Data excerpts

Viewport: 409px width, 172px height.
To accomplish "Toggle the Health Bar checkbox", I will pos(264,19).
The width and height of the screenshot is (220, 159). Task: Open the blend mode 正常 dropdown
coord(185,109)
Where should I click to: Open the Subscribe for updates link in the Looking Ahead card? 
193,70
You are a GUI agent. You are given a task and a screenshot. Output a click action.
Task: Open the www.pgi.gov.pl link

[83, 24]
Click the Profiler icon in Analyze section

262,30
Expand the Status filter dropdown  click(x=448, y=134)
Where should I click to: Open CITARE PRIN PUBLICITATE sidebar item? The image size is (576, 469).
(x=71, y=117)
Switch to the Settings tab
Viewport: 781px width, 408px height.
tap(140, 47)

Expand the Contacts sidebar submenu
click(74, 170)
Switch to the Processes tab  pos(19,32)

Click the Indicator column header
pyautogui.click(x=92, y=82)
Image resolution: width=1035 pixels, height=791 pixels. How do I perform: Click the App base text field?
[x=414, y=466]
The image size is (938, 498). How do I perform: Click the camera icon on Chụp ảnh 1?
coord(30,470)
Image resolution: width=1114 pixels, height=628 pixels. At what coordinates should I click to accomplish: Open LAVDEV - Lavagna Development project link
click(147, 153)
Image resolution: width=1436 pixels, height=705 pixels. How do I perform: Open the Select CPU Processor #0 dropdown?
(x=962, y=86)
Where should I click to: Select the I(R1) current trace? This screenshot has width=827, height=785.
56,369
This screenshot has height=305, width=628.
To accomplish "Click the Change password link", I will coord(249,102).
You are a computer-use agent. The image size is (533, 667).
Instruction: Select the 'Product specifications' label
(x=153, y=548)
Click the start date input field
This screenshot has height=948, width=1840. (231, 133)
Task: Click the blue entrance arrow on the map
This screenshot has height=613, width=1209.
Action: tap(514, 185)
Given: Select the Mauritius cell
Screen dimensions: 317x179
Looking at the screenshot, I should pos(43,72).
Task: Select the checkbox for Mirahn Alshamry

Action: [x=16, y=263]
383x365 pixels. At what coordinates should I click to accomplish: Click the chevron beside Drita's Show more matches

» Task prompt:
Which of the lines above include the string "will"? Pick them out and copy them.

» Problem solution:
To accomplish "Toggle the Health Bar checkbox", I will pos(264,19).
To accomplish "Click the Change password link", I will coord(249,102).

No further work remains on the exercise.